• [Job]
Lay out the records below as a numbered list, leaving out any blank lines.
■ ■ ■ ■ ■ ■ ■
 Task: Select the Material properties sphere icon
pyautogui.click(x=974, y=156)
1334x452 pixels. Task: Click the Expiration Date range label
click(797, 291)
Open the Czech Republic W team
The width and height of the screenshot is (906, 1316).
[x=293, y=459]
■ ■ ■ ■ ■ ■ ■
• [Problem solution]
1.  Task: Select the Material properties sphere icon
2. pyautogui.click(x=974, y=156)
3. 1334x452 pixels. Task: Click the Expiration Date range label
4. click(797, 291)
5. Open the Czech Republic W team
6. The width and height of the screenshot is (906, 1316).
7. [x=293, y=459]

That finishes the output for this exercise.